Martin Disler
Swiss, 1949–1996
Born in 1949 in Seewen (Switzerland), Martin Disler became known to a wider audience in the late 1970s. The exhibition Invasion durch eine falsche Sprache (Invasion by a wrong language) in Kunsthalle Basel in 1980 marked his international breakthrough.
Driven by an incessant creativity, the self-taught artist worked on his drawings, paintings, prints and sculptures. Time and time again in his work he approached the limits of his own physical endurance. Not only in his 4.5 x 140 meter monumental painting Die Umgebung der Liebe (The Surroundings of Love), or in the Stream of Eros (1985), a mural for the Serpentine Gallery in London, did he put his limits to the test driving himself to the point of exhaustion, but also with the group of 66 life-size bronze sculptures Häutung und Tanz (Shedding of Skin and Dance).
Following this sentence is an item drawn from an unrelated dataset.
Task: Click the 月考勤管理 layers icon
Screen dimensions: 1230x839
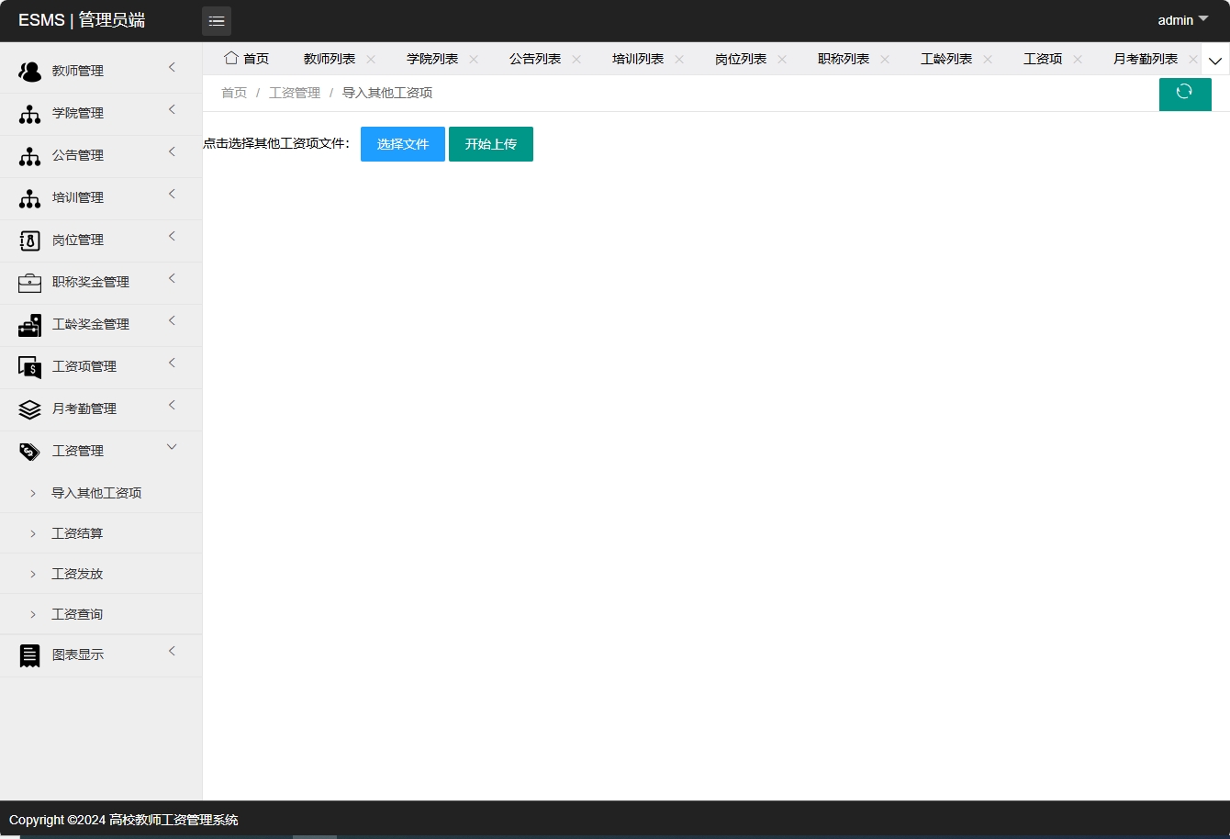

A great hunger for life permeates Disler’s entire oeuvre, as does the anticipation of death. Both form Martin Disler’s illusion-free vision of the condition humaine. Some of his pictures are shaped by eruptive gestures, others use movements that are gentle and controlled. Shaped by mysteriously oppressive motifs, the artist directly expresses emotions and a sense of body on the canvas. An almost intoxifying restlessness and the obsessive urge to create result in a deliberate overburdening of the artist and his audience with an opulent flood of works. Martin Disler wants the pictures to remain open; the viewer is to be encircled and devoured by the painting, ultimately sinking into it.
Martin Disler was a restless wanderer; he lived in New York, in Zurich, Amsterdam, Les Planchettes and in Lugano. He died aged only 47 on 27 August 1996 after suffering a stroke.
The Buchmann Gallery is representing the estate of Martin Disler since 2013.